(EXCERPT PROVIDED)
Thursday, April 26, 2007

Sri Lanka! Heed my amateur advice!

Hello Sri Lankan cricket team. Congratulations on getting to the finals of the World Cup ahead of your more celebrated South Asian counterparts. Your talent, hard work and ability to perform on the big stage has gotten you this far. And unfortunately this is about as far as you will go. You are up against a team that is playing near perfect cricket, dominating every game and confounding opposition coaches the world over.

On the other hand, you’ve got the hopes of a lot of people – the entire South Asian subcontinent in fact – pinned on you. A lot of us desperately want you to win. That adds up to a lot of prayers – something you will need to win in the finals.

So how do you beat Australia? Can they even be beaten? You can hope for the Law of Averages to kick in, but while waiting for that there are certainly things worth trying.

(DATASET CONTENT)
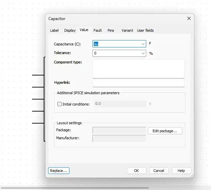Switch to the Label tab
211x190 pixels.
pos(54,30)
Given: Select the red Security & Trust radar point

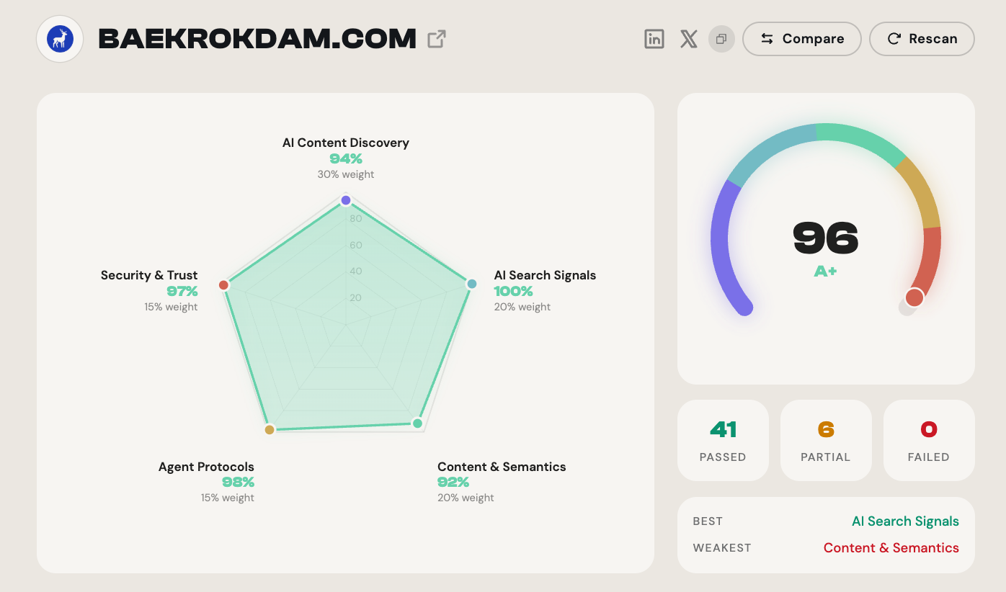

(WORK REQUEST) Please repeat the passage from the blog post above addressed to the Sri Lankan cricket team, starting with "So how do you" and going on through "things worth trying.", word for word.

(WRITTEN REPLY)
So how do you beat Australia? Can they even be beaten? You can hope for the Law of Averages to kick in, but while waiting for that there are certainly things worth trying.